Tuesday, November 24, 2009

Scared rich people in Tiburon to record license of every car entering or leaving town

A novel anti-crime surveillance program that will record the license plate number of every car entering and leaving Tiburon should be up and running within six months, officials said Thursday.

The Town Council voted 4-0 late Wednesday - with Vice Mayor Miles Berger absent - to install six cameras that recognize license plate characters on Tiburon Boulevard and Paradise Drive. Those are the only two roads that feed into the Tiburon peninsula, which also includes the smaller city of Belvedere on its southwestern edge.

Tiburon will be the first community in the Bay Area, and perhaps the country, to line its borders with the cameras, which have drawn criticism from privacy rights advocates.

Plates will be compared to databases of stolen or wanted cars, with matches triggering an immediate alert to local officers. If detectives are investigating a crime, they will be able to search the records to try to find possible suspects.

"I think it makes the community safer," Police Chief Michael Cronin said. He said the town still needs to select a camera vendor and secure construction permits before installing the system.

Tiburon and Belvedere are affluent communities with low crime rates, and some residents at Wednesday's meeting said the cameras would help keep it that way.

"If it lowers the crime rate even a little bit, then it's a great idea," said Yami Anolik, a 64-year-old real estate investor whose husband, Al Anolik, spoke in favor of the cameras at the meeting.

She said she did not share the privacy concerns of some of her neighbors, explaining, "If you're driving on a public road, you gave up your privacy already. If you want to be private, stay at home." ...

via Tiburon to record every car coming and going.

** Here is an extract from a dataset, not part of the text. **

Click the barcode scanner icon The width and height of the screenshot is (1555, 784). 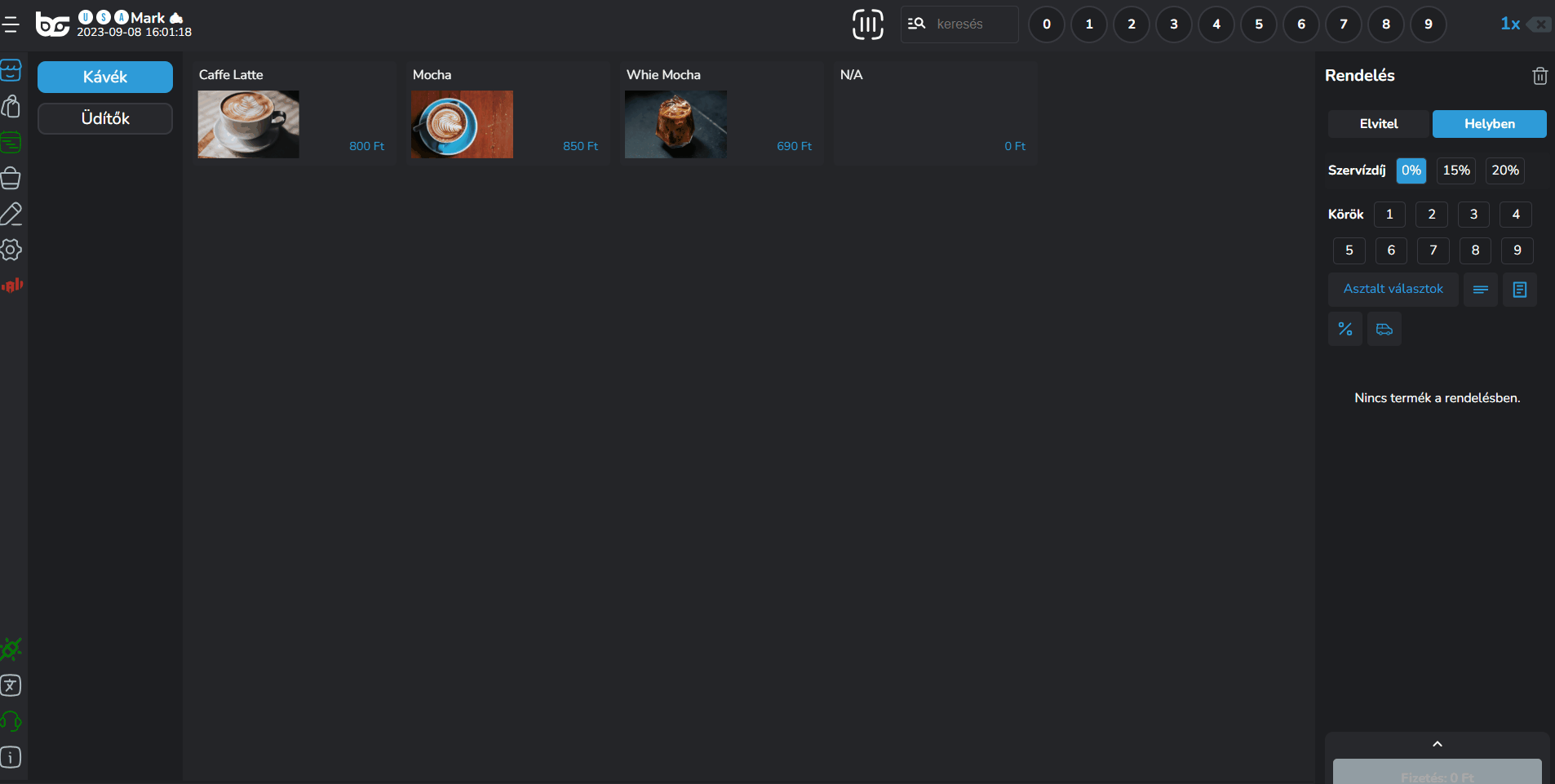coord(867,24)
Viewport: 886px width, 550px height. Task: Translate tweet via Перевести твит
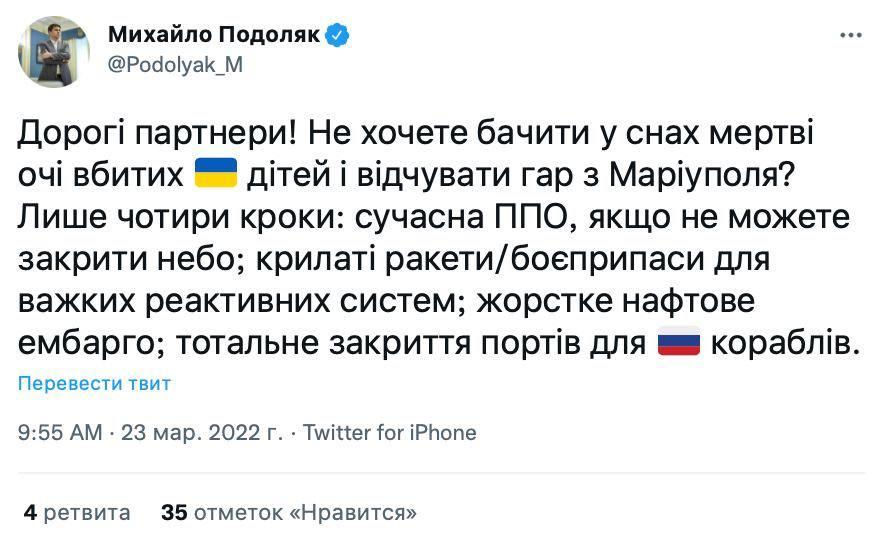point(95,384)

The town of Tiburon should be moved to England. There are plenty of control freaks with snooping cameras on every corner over there. Yami Anolik of Tiburon may not value her privacy but others do. I don't think she understands how this can be exploited by criminals. Off the top of my head, what if someone fakes Yami's license plate on a car similar to hers while driving through her town and commits a robbery or a murder?  Will she understand then? When you give up privacy to get security, you get neither.